(Word and item position data)
[start]

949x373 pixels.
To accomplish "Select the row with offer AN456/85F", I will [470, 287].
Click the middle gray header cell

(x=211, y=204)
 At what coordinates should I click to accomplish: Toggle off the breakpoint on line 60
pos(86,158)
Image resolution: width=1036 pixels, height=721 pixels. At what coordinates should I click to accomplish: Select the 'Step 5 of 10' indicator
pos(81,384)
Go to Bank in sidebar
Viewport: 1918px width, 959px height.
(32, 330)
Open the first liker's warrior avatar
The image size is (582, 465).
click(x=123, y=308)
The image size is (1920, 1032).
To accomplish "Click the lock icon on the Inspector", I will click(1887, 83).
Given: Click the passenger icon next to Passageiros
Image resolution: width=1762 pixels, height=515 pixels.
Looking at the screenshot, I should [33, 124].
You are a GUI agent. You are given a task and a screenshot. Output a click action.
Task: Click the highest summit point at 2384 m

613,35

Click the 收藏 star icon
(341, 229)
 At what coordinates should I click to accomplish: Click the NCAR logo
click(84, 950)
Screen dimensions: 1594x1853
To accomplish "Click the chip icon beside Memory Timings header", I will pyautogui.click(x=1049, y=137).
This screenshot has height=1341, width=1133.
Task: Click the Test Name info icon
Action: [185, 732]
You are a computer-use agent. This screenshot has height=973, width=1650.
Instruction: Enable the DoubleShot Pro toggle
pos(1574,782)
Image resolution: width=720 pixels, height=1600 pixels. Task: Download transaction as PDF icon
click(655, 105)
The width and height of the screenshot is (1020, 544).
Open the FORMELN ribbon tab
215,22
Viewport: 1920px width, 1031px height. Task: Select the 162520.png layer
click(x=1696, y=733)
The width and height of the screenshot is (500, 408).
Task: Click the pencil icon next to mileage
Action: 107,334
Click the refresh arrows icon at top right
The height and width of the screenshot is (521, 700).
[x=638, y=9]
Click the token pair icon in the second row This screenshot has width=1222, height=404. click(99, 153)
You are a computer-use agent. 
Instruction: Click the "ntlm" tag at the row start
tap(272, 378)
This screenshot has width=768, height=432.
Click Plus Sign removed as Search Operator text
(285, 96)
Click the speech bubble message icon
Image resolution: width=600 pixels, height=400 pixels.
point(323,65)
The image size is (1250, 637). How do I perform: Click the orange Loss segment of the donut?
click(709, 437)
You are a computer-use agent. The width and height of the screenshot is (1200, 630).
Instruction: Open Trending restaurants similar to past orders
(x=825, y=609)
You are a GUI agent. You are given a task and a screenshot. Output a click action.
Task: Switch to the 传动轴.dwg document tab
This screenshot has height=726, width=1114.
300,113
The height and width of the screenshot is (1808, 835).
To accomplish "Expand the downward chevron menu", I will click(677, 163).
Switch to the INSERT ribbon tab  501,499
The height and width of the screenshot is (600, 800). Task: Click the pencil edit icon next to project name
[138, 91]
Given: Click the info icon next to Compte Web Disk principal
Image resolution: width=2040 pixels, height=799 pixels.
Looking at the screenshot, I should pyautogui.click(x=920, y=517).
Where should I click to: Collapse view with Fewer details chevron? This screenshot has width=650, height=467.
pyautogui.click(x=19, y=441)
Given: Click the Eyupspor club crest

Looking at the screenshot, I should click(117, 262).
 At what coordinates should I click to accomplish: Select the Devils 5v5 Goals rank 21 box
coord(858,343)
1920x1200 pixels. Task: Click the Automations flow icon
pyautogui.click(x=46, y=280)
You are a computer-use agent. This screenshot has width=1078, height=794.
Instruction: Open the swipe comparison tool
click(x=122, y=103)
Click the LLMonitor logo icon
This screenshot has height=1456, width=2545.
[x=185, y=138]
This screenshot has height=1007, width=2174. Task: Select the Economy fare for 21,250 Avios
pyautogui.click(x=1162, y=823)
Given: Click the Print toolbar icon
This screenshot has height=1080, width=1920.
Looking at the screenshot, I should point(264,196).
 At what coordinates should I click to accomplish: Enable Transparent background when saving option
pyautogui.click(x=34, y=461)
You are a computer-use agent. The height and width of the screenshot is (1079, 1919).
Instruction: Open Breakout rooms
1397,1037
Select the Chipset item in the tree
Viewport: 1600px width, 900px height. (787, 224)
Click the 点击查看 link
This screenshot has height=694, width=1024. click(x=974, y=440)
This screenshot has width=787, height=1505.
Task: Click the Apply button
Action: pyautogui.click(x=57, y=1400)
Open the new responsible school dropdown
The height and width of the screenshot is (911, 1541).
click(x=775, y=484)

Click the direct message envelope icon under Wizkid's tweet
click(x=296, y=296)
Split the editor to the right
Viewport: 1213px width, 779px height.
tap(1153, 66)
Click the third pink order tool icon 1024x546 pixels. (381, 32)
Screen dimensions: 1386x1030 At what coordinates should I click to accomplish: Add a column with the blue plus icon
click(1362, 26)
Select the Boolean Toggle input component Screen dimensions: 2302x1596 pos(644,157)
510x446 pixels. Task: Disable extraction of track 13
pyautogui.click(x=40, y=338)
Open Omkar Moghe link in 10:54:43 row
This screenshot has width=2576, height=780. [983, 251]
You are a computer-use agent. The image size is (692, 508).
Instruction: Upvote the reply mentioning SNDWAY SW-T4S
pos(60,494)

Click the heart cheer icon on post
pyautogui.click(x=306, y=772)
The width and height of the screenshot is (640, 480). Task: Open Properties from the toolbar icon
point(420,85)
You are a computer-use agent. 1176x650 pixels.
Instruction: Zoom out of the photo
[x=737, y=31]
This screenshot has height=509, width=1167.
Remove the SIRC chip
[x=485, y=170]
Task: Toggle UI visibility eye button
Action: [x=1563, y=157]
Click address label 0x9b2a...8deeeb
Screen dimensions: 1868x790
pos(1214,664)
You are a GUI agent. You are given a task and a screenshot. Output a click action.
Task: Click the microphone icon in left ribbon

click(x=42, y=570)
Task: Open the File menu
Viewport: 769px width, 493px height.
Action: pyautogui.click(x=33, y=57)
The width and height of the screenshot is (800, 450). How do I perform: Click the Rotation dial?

[end]

▶ WORK REQUIRED
Rewrite all of the entries above, substituting "Screenshot size" for every "Image resolution" and leaving everything else as it is.

▶ EXERCISE RESPONSE
949x373 pixels.
To accomplish "Select the row with offer AN456/85F", I will [470, 287].
Click the middle gray header cell

(x=211, y=204)
 At what coordinates should I click to accomplish: Toggle off the breakpoint on line 60
pos(86,158)
Screenshot size: width=1036 pixels, height=721 pixels. At what coordinates should I click to accomplish: Select the 'Step 5 of 10' indicator
pos(81,384)
Go to Bank in sidebar
Viewport: 1918px width, 959px height.
(32, 330)
Open the first liker's warrior avatar
The image size is (582, 465).
click(x=123, y=308)
The image size is (1920, 1032).
To accomplish "Click the lock icon on the Inspector", I will click(1887, 83).
Given: Click the passenger icon next to Passageiros
Screenshot size: width=1762 pixels, height=515 pixels.
Looking at the screenshot, I should [33, 124].
You are a GUI agent. You are given a task and a screenshot. Output a click action.
Task: Click the highest summit point at 2384 m

613,35

Click the 收藏 star icon
(341, 229)
 At what coordinates should I click to accomplish: Click the NCAR logo
click(84, 950)
Screen dimensions: 1594x1853
To accomplish "Click the chip icon beside Memory Timings header", I will pyautogui.click(x=1049, y=137).
This screenshot has height=1341, width=1133.
Task: Click the Test Name info icon
Action: [185, 732]
You are a computer-use agent. This screenshot has height=973, width=1650.
Instruction: Enable the DoubleShot Pro toggle
pos(1574,782)
Screenshot size: width=720 pixels, height=1600 pixels. Task: Download transaction as PDF icon
click(655, 105)
The width and height of the screenshot is (1020, 544).
Open the FORMELN ribbon tab
215,22
Viewport: 1920px width, 1031px height. Task: Select the 162520.png layer
click(x=1696, y=733)
The width and height of the screenshot is (500, 408).
Task: Click the pencil icon next to mileage
Action: 107,334
Click the refresh arrows icon at top right
The height and width of the screenshot is (521, 700).
[x=638, y=9]
Click the token pair icon in the second row This screenshot has width=1222, height=404. click(99, 153)
You are a computer-use agent. 
Instruction: Click the "ntlm" tag at the row start
tap(272, 378)
This screenshot has width=768, height=432.
Click Plus Sign removed as Search Operator text
(285, 96)
Click the speech bubble message icon
Screenshot size: width=600 pixels, height=400 pixels.
point(323,65)
The image size is (1250, 637). How do I perform: Click the orange Loss segment of the donut?
click(709, 437)
You are a computer-use agent. The width and height of the screenshot is (1200, 630).
Instruction: Open Trending restaurants similar to past orders
(x=825, y=609)
You are a GUI agent. You are given a task and a screenshot. Output a click action.
Task: Switch to the 传动轴.dwg document tab
This screenshot has height=726, width=1114.
300,113
The height and width of the screenshot is (1808, 835).
To accomplish "Expand the downward chevron menu", I will click(677, 163).
Switch to the INSERT ribbon tab  501,499
The height and width of the screenshot is (600, 800). Task: Click the pencil edit icon next to project name
[138, 91]
Given: Click the info icon next to Compte Web Disk principal
Screenshot size: width=2040 pixels, height=799 pixels.
Looking at the screenshot, I should pyautogui.click(x=920, y=517).
Where should I click to: Collapse view with Fewer details chevron? This screenshot has width=650, height=467.
pyautogui.click(x=19, y=441)
Given: Click the Eyupspor club crest

Looking at the screenshot, I should click(117, 262).
 At what coordinates should I click to accomplish: Select the Devils 5v5 Goals rank 21 box
coord(858,343)
1920x1200 pixels. Task: Click the Automations flow icon
pyautogui.click(x=46, y=280)
You are a computer-use agent. This screenshot has width=1078, height=794.
Instruction: Open the swipe comparison tool
click(x=122, y=103)
Click the LLMonitor logo icon
This screenshot has height=1456, width=2545.
[x=185, y=138]
This screenshot has height=1007, width=2174. Task: Select the Economy fare for 21,250 Avios
pyautogui.click(x=1162, y=823)
Given: Click the Print toolbar icon
This screenshot has height=1080, width=1920.
Looking at the screenshot, I should point(264,196).
 At what coordinates should I click to accomplish: Enable Transparent background when saving option
pyautogui.click(x=34, y=461)
You are a computer-use agent. The height and width of the screenshot is (1079, 1919).
Instruction: Open Breakout rooms
1397,1037
Select the Chipset item in the tree
Viewport: 1600px width, 900px height. (787, 224)
Click the 点击查看 link
This screenshot has height=694, width=1024. click(x=974, y=440)
This screenshot has width=787, height=1505.
Task: Click the Apply button
Action: pyautogui.click(x=57, y=1400)
Open the new responsible school dropdown
The height and width of the screenshot is (911, 1541).
click(x=775, y=484)

Click the direct message envelope icon under Wizkid's tweet
click(x=296, y=296)
Split the editor to the right
Viewport: 1213px width, 779px height.
tap(1153, 66)
Click the third pink order tool icon 1024x546 pixels. (381, 32)
Screen dimensions: 1386x1030 At what coordinates should I click to accomplish: Add a column with the blue plus icon
click(1362, 26)
Select the Boolean Toggle input component Screen dimensions: 2302x1596 pos(644,157)
510x446 pixels. Task: Disable extraction of track 13
pyautogui.click(x=40, y=338)
Open Omkar Moghe link in 10:54:43 row
This screenshot has width=2576, height=780. [983, 251]
You are a computer-use agent. The image size is (692, 508).
Instruction: Upvote the reply mentioning SNDWAY SW-T4S
pos(60,494)

Click the heart cheer icon on post
pyautogui.click(x=306, y=772)
The width and height of the screenshot is (640, 480). Task: Open Properties from the toolbar icon
point(420,85)
You are a computer-use agent. 1176x650 pixels.
Instruction: Zoom out of the photo
[x=737, y=31]
This screenshot has height=509, width=1167.
Remove the SIRC chip
[x=485, y=170]
Task: Toggle UI visibility eye button
Action: [x=1563, y=157]
Click address label 0x9b2a...8deeeb
Screen dimensions: 1868x790
pos(1214,664)
You are a GUI agent. You are given a task and a screenshot. Output a click action.
Task: Click the microphone icon in left ribbon

click(x=42, y=570)
Task: Open the File menu
Viewport: 769px width, 493px height.
Action: pyautogui.click(x=33, y=57)
The width and height of the screenshot is (800, 450). How do I perform: Click the Rotation dial?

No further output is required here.